## What to do
**1.** Answer these from the Battle of the Bulge excerpt:
(a) What was the average temperature on the battlefield?
(b) Which division's troops was General McAuliffe acting commander of?
(c) What did the Germans create in the Allied position by pushing through the defensive line?
**2.** From the Battle of the Bulge excerpt, write out the passage that opens with the words containing "Photo by Viktor Omy on Unsplash" and closes with "acacia, and birch.".

## Excerpt provided

<<<<

Environmental Conditions of the Battle

Photo by Viktor Omy on Unsplash

Casualty figures don’t provide the whole picture, though. Conditions on the battlefield were extreme and physically and mentally trying. There was an average of eight inches of snow on the ground and the average temperature was about 20 degrees Fahrenheit/-7 Celsius.

Bad weather grounded US planes at the beginning of the battle, giving Germany an early advantage in addition to the edge the Nazis had due to the surprise launch of the attack in the pre-dawn hours on December 16, 1944.

The Ardennes Forest is a mix of deciduous trees such as oak, poplar, willow, acacia, and birch.

Source of the Battle’s Name

The Germans pushed through the Allies’ defensive line, creating a wedge or “bulge” in the Allied position in the Ardennes forest area.

Most Famous Quote from the Battle

General Anthony Clement McAuliffe was the acting commander of the U.S. 101st Airborne Division troops that were defending the city of Bastogne, Belgium during the Battle of the Bulge. When the Germans asked if the Americans wanted to surrender, Gen. McAuliffe is quoted as responding, “Nuts!”

Outcome of the Battle

Germany lost men and materiel in numbers from which it was unable to recover.

Significance of the Battle of the Bulge

It is believed that the Battle of the Bulge brought an end to World War II in Europe faster than it would have happened otherwise. It was the last major Nazi offensive of World War II and Germany’s last attempt to push the Allies out of mainland Europe.

>>>>

(Data records)
<<<<

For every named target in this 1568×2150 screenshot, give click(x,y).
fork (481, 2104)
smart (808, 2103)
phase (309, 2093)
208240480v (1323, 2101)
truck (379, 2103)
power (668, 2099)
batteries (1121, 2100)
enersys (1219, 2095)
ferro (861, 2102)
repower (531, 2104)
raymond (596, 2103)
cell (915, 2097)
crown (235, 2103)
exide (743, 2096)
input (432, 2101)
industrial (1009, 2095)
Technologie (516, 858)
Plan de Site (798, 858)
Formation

>>>>

## Set of answers
**1.**
(a) About 20 degrees Fahrenheit/-7 Celsius.
(b) The U.S. 101st Airborne Division.
(c) A wedge or "bulge" in the Allied position in the Ardennes forest area.

**2.**
Photo by Viktor Omy on Unsplash

Casualty figures don’t provide the whole picture, though. Conditions on the battlefield were extreme and physically and mentally trying. There was an average of eight inches of snow on the ground and the average temperature was about 20 degrees Fahrenheit/-7 Celsius.

Bad weather grounded US planes at the beginning of the battle, giving Germany an early advantage in addition to the edge the Nazis had due to the surprise launch of the attack in the pre-dawn hours on December 16, 1944.

The Ardennes Forest is a mix of deciduous trees such as oak, poplar, willow, acacia, and birch.